Misure anti-Covid, crollano i matrimoni: fatturato del settore a -80%

“Il 2020 è stato un anno terribile per il nostro settore, siamo in ‘zona rossa’ da 13 mesi, da marzo 2020 a oggi. E’ un danno incalcolabile per l’intera filiera”. Così Luciano Paulillo, presidente di Airb (Associazione Italiana Regalo e Bomboniera) riassume lo stato dell’industria del settore.

“Tra Dpcm e ordinanze regionali – prosegue – che hanno impedito di svolgere cerimonie e feste religiose, a cui si aggiunge la chiusura delle chiese anche nei periodi di apertura sociale, abbiamo ad oggi oltre un anno di inattività totale”.

A livello nazionale il comparto ha perso lo scorso anno l’80% del fatturato, ovvero ben 29 miliardi di euro, ma da gennaio a marzo 2021 è andata ancora peggio, con una perdita del 100%. L’associazione, prendendo a riferimento i dati Istat, rileva che nel 2020 sono stati celebrati 85mila matrimoni contro i 170mila dello stesso periodo del 2019 e i 182mila nel 2018; in Italia tra gennaio e luglio 2020 ci sono stati 34.059 matrimoni, mentre nello stesso periodo del 2019 furono 101.461 e nel 2018 furono 107.990.

Nel primo trimestre 2020, che ha scontato gli effetti della pandemia solo limitatamente al mese di marzo, la diminuzione rispetto allo stesso periodo del 2019 risulta del 20% circa per matrimoni, unioni civili e separazioni consensuali presso i tribunali.

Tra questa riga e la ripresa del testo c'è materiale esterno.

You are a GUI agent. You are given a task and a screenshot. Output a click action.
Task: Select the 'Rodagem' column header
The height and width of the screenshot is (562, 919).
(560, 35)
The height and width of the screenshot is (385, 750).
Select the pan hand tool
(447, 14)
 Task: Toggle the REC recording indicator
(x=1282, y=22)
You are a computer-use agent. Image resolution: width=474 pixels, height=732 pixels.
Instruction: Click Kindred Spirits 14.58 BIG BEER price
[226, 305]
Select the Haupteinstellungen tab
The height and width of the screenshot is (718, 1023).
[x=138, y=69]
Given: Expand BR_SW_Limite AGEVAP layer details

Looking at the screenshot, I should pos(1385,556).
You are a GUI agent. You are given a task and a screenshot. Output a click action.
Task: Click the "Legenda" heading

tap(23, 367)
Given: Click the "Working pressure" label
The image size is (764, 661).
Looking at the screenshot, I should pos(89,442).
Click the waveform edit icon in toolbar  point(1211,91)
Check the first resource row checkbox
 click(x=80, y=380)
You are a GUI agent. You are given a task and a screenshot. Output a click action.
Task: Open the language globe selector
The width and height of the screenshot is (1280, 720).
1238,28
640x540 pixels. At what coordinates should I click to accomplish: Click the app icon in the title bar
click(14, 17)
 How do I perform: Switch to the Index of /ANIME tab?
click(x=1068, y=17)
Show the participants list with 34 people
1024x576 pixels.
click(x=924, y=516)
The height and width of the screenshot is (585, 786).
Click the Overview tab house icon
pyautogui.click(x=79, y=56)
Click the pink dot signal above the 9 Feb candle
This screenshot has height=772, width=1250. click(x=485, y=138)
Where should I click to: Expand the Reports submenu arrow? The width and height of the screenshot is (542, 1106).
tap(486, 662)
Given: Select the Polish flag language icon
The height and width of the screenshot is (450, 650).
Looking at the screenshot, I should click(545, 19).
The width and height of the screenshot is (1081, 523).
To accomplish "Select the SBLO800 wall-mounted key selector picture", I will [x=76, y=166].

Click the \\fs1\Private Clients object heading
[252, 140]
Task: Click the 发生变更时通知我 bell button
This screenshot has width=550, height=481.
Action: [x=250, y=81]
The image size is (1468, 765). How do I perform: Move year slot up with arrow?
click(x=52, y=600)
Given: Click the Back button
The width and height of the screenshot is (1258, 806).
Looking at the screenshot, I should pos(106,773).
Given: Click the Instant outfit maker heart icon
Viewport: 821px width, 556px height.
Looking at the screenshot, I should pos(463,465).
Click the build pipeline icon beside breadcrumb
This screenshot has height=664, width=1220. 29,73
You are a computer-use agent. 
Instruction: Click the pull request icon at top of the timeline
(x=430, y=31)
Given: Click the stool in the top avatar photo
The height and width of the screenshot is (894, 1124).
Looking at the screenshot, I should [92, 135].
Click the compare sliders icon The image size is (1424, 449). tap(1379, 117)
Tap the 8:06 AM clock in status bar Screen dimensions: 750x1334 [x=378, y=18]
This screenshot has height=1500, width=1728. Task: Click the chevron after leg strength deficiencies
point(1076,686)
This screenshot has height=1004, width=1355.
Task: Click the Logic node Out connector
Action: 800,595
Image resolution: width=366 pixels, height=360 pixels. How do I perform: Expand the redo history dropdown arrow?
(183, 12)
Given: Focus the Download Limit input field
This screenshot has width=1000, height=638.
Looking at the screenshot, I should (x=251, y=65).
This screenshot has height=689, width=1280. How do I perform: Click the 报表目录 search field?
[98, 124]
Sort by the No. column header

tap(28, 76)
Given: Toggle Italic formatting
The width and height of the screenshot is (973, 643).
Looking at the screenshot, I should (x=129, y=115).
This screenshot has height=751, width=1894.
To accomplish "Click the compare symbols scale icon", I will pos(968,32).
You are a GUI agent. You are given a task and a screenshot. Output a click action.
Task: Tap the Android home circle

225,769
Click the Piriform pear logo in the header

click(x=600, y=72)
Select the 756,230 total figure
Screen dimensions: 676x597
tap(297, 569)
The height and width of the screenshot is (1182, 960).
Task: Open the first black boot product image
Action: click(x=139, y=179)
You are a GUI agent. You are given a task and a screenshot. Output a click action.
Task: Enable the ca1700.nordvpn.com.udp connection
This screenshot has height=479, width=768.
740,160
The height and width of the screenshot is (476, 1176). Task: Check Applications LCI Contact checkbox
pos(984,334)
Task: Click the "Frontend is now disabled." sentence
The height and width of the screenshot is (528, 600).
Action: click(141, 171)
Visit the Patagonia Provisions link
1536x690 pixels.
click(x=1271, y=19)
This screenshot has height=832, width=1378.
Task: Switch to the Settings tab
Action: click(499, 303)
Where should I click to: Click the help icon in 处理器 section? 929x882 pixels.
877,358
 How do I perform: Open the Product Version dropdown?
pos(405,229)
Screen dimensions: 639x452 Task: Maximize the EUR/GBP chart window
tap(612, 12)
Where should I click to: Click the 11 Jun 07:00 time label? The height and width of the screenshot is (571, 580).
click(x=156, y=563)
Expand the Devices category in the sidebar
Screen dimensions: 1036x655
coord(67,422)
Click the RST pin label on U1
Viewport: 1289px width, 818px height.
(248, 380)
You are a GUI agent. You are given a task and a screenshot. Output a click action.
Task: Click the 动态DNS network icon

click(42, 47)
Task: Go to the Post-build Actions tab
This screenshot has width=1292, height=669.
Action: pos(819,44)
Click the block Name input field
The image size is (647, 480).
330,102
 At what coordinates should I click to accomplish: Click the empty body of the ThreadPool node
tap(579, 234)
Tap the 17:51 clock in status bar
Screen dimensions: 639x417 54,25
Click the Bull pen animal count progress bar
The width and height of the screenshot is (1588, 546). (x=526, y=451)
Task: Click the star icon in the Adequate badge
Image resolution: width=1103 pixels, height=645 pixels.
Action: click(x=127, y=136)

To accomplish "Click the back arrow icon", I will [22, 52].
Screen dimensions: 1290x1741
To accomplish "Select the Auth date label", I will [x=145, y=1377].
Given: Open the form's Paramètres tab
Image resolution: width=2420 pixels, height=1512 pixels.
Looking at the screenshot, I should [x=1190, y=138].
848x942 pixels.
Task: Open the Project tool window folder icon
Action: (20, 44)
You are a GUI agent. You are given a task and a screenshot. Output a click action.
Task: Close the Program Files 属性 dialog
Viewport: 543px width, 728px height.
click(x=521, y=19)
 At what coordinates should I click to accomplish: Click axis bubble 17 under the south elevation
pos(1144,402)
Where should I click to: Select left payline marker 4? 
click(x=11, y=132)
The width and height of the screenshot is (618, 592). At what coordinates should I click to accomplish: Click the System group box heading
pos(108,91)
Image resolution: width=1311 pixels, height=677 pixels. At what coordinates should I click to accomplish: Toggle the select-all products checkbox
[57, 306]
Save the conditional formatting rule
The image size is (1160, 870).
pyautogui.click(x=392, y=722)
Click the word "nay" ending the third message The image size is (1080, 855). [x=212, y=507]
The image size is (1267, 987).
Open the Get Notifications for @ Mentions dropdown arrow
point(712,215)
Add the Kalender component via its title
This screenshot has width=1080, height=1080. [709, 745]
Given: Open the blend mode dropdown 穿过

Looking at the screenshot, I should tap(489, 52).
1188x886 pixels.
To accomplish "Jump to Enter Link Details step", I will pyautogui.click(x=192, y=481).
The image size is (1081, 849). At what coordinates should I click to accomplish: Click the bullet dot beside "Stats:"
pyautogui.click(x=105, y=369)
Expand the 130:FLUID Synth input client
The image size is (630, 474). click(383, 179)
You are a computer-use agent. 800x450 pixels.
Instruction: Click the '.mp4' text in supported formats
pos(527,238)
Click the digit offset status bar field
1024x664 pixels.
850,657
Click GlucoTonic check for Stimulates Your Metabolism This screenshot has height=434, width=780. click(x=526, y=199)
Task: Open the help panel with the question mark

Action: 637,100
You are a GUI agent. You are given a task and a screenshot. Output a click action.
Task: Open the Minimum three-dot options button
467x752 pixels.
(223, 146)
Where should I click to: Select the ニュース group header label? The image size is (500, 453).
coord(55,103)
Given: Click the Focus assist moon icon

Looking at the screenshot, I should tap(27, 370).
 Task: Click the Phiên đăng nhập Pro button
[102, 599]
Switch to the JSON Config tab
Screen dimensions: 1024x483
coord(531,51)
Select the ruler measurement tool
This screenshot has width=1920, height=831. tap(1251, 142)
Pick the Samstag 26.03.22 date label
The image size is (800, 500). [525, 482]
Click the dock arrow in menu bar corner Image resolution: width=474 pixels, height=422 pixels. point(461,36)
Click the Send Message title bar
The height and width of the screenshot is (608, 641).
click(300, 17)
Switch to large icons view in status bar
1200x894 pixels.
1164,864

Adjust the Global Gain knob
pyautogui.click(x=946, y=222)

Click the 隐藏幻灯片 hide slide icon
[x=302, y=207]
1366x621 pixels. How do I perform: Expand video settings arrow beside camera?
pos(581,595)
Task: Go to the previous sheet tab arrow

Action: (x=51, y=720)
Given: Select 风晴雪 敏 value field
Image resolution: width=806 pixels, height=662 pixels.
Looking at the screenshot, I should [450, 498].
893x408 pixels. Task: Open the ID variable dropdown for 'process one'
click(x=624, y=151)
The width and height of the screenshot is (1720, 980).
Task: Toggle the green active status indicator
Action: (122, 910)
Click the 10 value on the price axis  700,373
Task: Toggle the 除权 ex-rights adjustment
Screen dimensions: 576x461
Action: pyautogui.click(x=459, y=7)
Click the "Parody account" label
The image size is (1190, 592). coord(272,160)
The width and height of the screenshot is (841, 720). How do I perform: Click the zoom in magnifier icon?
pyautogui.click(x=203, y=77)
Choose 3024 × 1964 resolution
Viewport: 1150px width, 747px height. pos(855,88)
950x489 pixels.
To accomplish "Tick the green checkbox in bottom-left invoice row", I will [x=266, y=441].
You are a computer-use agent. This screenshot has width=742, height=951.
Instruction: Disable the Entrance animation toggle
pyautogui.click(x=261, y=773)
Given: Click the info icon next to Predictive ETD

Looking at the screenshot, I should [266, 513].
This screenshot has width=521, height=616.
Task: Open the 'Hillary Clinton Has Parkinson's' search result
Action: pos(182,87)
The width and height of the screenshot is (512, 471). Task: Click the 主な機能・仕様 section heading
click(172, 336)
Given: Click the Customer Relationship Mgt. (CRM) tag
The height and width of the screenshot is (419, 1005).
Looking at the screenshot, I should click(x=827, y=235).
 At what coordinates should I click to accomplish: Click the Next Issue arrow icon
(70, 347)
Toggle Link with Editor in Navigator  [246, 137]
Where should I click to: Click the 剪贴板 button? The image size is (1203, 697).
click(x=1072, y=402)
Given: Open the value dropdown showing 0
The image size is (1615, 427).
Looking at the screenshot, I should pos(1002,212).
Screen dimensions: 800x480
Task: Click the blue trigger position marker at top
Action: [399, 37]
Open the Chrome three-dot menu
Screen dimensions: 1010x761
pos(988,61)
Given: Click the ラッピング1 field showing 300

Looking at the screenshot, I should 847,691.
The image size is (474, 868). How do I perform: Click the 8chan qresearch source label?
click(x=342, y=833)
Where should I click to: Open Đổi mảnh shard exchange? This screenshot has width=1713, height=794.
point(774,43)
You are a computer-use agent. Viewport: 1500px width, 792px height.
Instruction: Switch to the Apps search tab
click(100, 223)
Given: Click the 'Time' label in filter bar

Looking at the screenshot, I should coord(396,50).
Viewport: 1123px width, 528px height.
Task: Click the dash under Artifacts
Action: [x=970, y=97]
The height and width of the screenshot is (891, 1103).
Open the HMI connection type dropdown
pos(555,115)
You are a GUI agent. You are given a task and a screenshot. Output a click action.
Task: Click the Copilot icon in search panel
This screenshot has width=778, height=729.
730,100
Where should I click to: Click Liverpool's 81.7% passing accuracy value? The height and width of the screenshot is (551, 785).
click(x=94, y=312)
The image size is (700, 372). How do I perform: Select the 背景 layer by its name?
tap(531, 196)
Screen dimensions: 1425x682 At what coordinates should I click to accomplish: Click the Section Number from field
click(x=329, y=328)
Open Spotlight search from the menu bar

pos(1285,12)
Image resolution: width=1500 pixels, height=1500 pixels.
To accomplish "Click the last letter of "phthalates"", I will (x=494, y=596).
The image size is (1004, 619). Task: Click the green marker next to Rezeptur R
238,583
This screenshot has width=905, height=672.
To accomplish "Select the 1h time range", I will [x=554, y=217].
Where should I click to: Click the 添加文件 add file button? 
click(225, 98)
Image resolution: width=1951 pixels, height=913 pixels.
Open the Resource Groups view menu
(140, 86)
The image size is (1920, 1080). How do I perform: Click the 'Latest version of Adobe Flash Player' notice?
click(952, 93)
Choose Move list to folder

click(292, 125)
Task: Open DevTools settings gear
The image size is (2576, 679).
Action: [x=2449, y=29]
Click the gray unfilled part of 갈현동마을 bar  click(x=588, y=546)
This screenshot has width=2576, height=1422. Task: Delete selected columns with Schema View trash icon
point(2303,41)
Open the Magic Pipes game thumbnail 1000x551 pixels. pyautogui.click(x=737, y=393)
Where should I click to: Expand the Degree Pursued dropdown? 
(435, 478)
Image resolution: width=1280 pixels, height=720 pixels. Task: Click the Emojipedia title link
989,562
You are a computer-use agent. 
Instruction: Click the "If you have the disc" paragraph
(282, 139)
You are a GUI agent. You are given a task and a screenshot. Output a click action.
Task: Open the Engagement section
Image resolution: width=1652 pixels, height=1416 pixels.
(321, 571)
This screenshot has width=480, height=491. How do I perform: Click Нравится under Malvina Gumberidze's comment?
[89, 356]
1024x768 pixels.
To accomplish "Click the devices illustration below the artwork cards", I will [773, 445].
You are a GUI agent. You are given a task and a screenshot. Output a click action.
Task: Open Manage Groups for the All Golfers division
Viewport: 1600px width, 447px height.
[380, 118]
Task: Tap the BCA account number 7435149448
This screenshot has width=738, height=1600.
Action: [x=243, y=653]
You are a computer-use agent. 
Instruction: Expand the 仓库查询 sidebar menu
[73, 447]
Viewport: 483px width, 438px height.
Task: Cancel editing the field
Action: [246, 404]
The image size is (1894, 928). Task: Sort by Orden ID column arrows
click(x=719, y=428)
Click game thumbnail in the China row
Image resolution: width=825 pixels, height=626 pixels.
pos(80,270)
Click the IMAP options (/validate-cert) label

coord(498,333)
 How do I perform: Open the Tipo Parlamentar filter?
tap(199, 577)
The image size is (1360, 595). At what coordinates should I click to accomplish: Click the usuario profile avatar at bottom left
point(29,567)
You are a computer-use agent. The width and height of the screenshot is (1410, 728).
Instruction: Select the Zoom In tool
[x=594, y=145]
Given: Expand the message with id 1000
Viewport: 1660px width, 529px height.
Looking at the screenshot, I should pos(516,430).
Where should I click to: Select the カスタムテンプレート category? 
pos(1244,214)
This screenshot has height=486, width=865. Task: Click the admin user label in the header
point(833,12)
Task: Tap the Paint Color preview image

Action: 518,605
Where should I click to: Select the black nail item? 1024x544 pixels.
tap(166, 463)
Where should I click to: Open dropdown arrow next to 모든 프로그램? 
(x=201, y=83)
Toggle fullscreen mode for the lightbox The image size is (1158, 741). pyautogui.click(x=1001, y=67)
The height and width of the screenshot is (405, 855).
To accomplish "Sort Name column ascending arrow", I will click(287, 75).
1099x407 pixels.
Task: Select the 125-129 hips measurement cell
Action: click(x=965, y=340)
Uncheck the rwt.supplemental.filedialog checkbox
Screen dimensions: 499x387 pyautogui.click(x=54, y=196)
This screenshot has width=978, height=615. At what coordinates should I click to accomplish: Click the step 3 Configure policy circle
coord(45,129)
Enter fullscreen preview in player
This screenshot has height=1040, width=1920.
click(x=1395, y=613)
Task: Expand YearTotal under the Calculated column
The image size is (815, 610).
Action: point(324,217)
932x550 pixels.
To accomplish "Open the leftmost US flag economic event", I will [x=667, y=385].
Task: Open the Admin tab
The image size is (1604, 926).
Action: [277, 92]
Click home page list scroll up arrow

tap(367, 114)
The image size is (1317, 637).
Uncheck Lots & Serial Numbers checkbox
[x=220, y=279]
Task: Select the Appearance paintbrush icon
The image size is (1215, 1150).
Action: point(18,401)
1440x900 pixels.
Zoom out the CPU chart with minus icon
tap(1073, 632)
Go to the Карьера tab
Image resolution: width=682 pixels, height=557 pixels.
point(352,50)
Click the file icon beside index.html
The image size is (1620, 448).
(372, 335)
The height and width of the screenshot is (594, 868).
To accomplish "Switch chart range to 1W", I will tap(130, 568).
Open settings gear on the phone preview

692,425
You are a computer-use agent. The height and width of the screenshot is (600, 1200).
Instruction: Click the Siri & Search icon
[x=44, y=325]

Il vero crollo si è avuto nel secondo trimestre a causa delle ”pesanti restrizioni relative alla celebrazione dei matrimoni religiosi durante il lockdown, così come per quelle finalizzate a ridurre gli eventi di stato civile che hanno luogo nei comuni”. La diminuzione rispetto al secondo trimestre 2019 è stata di circa l’80% per i matrimoni, di circa il 60% per le unioni civili e le separazioni/divorzi consensuali presso i comuni e i tribunali.

Una crisi che mette a rischio migliaia di posti di lavoro. ”Una volta terminate le CIGS governative, troveremo un disastro”, dice ancora Paulillo. “Dei 7mila negozi in Italia di vendita dell’articolo bomboniera e confetti circa 1.500 non rialzeranno la serranda con una perdita di 2mila posti di lavoro a cui si sommano almeno 3mila dipendenti di aziende produttrici e distributrici. In Italia sono circa 1.700 e saranno in 200 a non ripartire. Cinquemila lavoratori che, una volta perso il lavoro, come faranno a mantenere le proprie famiglie? Senza contare una folta partecipazione di lavoratori, della filiera di settore, non sostenuti dalla protezione dello Stato come lavoratori occasionali, stagionali o di prestazione, figure che lavorano con partita Iva o con ritenuta d’acconto che non hanno avuto alcun ristoro”, conclude.

Come altri settori, anche quello del wedding cerca di sollecitare una ripartenza che però non sembra essere nei programmi poltici per lìimmediato futuro. A Bergamo Ascom e Confesercenti hanno presentato il “Manifesto del wedding“. “Intorno alla categoria professionale dei wedding planner ruotano infatti diverse altre professionalità e il blocco dei matrimoni sta mettendo al palo proprio queste categorie di lavoratori che, di fatto, stanno perdendo un sostegno al reddito e sono senza ammortizzatori sociali”, spiega Oscar Fusini, direttore di Ascom Confcommercio Bergamo. “La paura è che neanche nel 2021 si possano svolgere matrimoni e così ai professionisti cominciano ad arrivare richieste di slittamenti di data e risarcimenti degli acconti già forniti. Con questo Manifesto si chiede al governo una maggiore considerazione perché la platea è ampia e non appartiene a un unico codice Ateco”.

Da più di un anno è vietato celebrare la vita e ogni giorno che passa muoiono aziende del settore del wedding“, è l’amara riflessione di Paola Rovelli, presidente di Aiom Bergamo (Associazione Italiana Organizzatori Matrimoni). “Viviamo di programmazione ed è necessario aver subito protocolli certi e date per la ripartenza“.